I was deprived, not depraved.

Even deprived to the point of tears, I hesitated turning to walk down the brick path. But who knows when I will get another childless night?

My daughters each previously had taken sleepovers but never on the same night. More will likely happen now the youngest was thirteen and Confirmed.

I should go home. One more night alone will make no difference. I remain frozen in place long enough, searching for an escape, either forward or back, my eyes find a small painted wooden sign attached to the open gate. Curious, I step to the side to be able to read the mint green words painted on the burnt orange sign.

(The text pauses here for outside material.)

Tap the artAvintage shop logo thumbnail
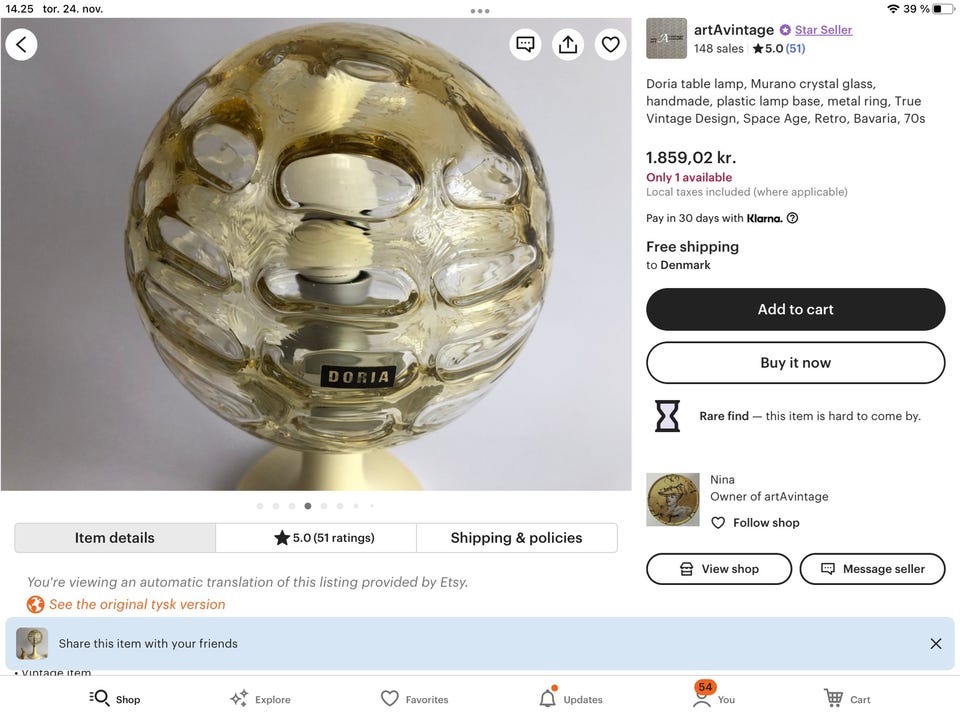 coord(666,38)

Laughter and Hugs Provided

A sob escapes.

Yes, my babies have given me laughter and hugs by the armful for years. Only recently have they transferred these affections to schoolmates and neighbors to the exclusion of their boring mother. My sister, who rents us the fourth floor of her walk-up, as typical of her nature, remained more shrew than sympathetic shoulder. How her spouses tolerate her has been a mystery I have never been tempted to unfurled. I grew up with her; it was enough she was happy and willing to offer me aid, limited as it is, after Raymond died in the war.

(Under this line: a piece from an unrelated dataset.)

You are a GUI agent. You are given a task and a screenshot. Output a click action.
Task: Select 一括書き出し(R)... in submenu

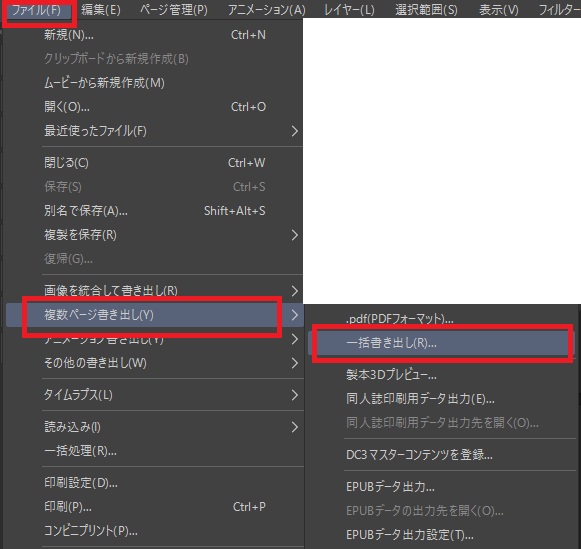441,343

I could use laughter and hugs.

I walk down the bricks and mount the four steps to the wooden porch. The front door opens. Taking a deep breath, I enter the establishment.

“Welcome to Elizabeth’s Comfort House. May I take your cover, Ma’am?” The butler bowed slightly, before straightening and holding out a hand for my wet hat and coat. Sharply dressed in a black jacket and white bow tie and cummerbund, the servant makes me feel vastly underdressed.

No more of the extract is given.